This week, I have been reflecting about just where waste fits into sustainability programs and the metrics around it. It is a topic that many of us overseeing sustainability programs have at least likely pondered on. Energy reduction directly impacts energy source reductions associated with Greenhouse Gases. Water conservation directly impacts water availability and quality. But waste?
Actually waste checks all the above boxes, decaying trash generates greenhouse gasses while landfills have the potential to impact water tables if not managed properly. Much like energy and water, reduction in waste can lead to operational expense reduction, positively impacting NOI.
The waste stream is perhaps the most visible environmental impact of a property. Stakeholders see the trash can, and potentially recycling container, at their feet near their desk. They see waste collection points strategically placed in office areas, break rooms and restrooms. The presence of a recycling program, and perhaps composting, speaks to your efforts to avoid the landfill, and reduce your environmental impact.
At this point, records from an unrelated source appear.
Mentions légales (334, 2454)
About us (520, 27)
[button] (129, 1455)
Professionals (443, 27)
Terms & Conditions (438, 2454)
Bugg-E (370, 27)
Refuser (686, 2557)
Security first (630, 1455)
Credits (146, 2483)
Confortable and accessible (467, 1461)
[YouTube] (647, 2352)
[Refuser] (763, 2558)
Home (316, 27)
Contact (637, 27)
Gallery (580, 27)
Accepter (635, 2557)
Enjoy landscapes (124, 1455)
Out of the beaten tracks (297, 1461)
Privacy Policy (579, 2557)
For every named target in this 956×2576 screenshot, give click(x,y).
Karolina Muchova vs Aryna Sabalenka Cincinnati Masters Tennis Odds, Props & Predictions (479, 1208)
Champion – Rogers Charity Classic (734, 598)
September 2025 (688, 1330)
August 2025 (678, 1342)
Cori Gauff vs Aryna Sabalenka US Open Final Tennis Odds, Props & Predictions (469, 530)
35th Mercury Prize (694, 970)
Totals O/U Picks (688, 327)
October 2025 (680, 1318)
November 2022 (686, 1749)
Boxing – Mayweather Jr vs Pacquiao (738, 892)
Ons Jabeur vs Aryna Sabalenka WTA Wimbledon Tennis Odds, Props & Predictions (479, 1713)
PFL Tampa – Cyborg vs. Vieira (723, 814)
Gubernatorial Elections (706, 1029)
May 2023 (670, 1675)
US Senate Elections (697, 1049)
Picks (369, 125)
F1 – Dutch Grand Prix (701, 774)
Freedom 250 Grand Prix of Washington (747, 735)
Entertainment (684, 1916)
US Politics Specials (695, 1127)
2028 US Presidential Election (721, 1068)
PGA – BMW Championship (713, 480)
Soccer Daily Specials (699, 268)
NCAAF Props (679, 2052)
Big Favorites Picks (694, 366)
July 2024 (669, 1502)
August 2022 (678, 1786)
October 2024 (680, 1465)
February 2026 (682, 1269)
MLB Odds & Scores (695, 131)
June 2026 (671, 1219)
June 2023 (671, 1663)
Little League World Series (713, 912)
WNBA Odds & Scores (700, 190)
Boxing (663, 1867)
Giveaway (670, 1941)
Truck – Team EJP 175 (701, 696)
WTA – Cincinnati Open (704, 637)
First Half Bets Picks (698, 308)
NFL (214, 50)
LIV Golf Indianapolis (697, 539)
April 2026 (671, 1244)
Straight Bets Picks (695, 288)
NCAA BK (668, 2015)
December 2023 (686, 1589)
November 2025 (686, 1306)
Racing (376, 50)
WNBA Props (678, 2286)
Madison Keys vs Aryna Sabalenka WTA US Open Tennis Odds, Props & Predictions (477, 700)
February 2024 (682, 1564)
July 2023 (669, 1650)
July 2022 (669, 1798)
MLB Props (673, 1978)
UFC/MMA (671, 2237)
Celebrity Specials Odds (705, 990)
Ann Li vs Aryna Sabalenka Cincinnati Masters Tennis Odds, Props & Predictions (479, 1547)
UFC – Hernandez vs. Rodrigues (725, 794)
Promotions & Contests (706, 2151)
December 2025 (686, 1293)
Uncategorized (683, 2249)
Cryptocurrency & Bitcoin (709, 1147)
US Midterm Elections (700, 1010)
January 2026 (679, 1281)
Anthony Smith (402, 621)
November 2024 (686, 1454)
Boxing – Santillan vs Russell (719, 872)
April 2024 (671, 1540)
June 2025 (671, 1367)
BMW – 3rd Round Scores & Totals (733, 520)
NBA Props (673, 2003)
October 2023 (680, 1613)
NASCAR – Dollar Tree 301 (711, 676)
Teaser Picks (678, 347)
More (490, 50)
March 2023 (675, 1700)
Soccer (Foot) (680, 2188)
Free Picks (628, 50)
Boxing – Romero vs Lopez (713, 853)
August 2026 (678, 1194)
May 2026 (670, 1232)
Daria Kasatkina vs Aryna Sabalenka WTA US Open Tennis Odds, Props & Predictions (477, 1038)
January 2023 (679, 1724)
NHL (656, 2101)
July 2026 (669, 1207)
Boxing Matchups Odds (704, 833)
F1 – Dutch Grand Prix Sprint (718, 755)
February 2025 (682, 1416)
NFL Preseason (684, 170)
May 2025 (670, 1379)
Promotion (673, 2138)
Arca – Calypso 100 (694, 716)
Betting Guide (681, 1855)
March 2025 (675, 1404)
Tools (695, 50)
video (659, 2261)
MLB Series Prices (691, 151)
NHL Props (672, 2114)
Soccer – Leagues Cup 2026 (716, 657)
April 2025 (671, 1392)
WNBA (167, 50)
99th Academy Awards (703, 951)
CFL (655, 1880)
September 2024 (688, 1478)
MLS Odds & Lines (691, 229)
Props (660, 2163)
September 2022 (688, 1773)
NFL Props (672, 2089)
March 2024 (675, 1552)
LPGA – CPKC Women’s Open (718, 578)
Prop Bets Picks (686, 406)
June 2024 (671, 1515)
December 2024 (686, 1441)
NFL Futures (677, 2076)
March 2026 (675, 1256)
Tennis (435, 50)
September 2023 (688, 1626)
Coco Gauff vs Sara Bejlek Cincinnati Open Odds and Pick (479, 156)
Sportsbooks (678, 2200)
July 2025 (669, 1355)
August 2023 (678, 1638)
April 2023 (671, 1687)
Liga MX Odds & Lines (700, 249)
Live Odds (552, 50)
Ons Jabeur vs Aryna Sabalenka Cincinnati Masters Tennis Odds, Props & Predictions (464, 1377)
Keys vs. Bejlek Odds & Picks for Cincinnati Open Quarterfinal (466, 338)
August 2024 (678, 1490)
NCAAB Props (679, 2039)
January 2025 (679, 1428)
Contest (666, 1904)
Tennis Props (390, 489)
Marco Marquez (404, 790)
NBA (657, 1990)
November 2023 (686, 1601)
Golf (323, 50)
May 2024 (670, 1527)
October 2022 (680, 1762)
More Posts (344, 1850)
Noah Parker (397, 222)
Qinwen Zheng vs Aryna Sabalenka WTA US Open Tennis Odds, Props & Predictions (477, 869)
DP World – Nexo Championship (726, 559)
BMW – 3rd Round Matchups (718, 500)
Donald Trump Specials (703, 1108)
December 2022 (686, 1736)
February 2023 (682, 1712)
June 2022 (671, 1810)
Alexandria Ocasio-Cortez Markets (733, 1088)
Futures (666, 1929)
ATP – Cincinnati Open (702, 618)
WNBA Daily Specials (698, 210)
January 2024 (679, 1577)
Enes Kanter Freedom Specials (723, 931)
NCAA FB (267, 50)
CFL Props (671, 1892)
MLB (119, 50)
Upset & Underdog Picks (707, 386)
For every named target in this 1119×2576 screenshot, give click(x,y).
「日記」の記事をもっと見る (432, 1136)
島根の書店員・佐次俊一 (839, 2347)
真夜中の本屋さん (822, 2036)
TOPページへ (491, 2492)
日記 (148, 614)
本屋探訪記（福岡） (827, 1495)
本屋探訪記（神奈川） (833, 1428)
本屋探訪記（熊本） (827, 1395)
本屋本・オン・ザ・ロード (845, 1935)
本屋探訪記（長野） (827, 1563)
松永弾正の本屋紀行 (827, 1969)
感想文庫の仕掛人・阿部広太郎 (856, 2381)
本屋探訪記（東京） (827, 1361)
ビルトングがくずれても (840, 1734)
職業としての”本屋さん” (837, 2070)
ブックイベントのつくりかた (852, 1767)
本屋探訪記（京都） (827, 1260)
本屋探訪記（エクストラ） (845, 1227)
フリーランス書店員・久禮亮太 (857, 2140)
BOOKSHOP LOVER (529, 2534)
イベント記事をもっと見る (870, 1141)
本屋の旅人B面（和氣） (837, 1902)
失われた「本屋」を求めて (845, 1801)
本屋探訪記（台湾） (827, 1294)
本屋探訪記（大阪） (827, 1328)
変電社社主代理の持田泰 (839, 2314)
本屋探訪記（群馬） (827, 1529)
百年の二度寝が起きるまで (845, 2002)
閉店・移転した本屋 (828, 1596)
The challenge of waste however lies in the data, or lack of data. Unless you have a compactor, you likely have very little insight into your waste stream. The waste stream tends to just happen. When we develop a property, we place containers and enter into a contract, with often no additional interaction unless perhaps it is time for contract renewal, there is a complaint about the appearance, or you start incurring contamination or overage fees.
With Energy and Water, we have a meter, possibly even submeters that measure precisely each unit passing through the meter. Insight into that consumption allows us to benchmark against like units to identify high usage and perhaps even operational issues such as leaks. With waste, until recently we only had a bill. A bill that may arrive quarterly, and may contain little detail other then the actual cost of the service.
Technology however is starting to impact even the neglected waste stream, and just in time as contamination fees and overage fees continue to increase across the country. Cameras added to dumpsters and combined with Artificial Intelligence (AI) can actually monitor the content and fullness of trash containers. This takes the guess work out of several aspects of waste stream management. If service is missed, it can be documented and the hauler contacted. If contaminants are introduced, the AI can notify the site maintenance team or valet service to correct the issue.
While it is still lacking actual weight data, this is a vast improvement over using the bill to measure the impact of waste. Data provides the ability to manage, compare and take action when needed.
How are you managing your waste stream? Do you have actual actionable data to help make decisions around it? How confident are you in the waste numbers you submitted on this years annual report? If challenged, can you verify that the volume reported is backed up with something other then assumptions?
Agreed on all counts, but I'd challenge sharing this data with the onsite teams or valet service will not achieve those results, at least I'd challenge it by asking, are there tools that can be shared with these service components that can help achieve those results. What might that look like.
You mention a trash management program that is on site daily and specializes in sorting at the point of disposal, but in some sense is that or could that be the valet company that is already on site? If not, how is it different and if your layering additional services, how is the ROI impacted by having both a valet service and a sorting service, if the valet is not doing both.
I'm by no means saying Valet is the solution, although there are definitely different levels of valet service. If they are working with the property and the data as a participant, it seems that they actually could be part of the solution.
Data and AI are going to be important factors in monitoring and adapting to waste flow in the future. Unfortunately, sharing this data with a Valet program or onsite maintenance team will not achieve the goal everyone is striving for. Valet programs are not truly designed to correct the issue after it has been placed in the bin, and onsite teams rarely have the tools, time or training to correct the issues daily as needed.
Management teams need to utilize a trash management program that is on site daily and specializes in sorting at the point of disposal. One that can use this data real time to direct the sorting teams efforts and advocate for the management team to the hauler to make adjustments to schedule and volume as needed.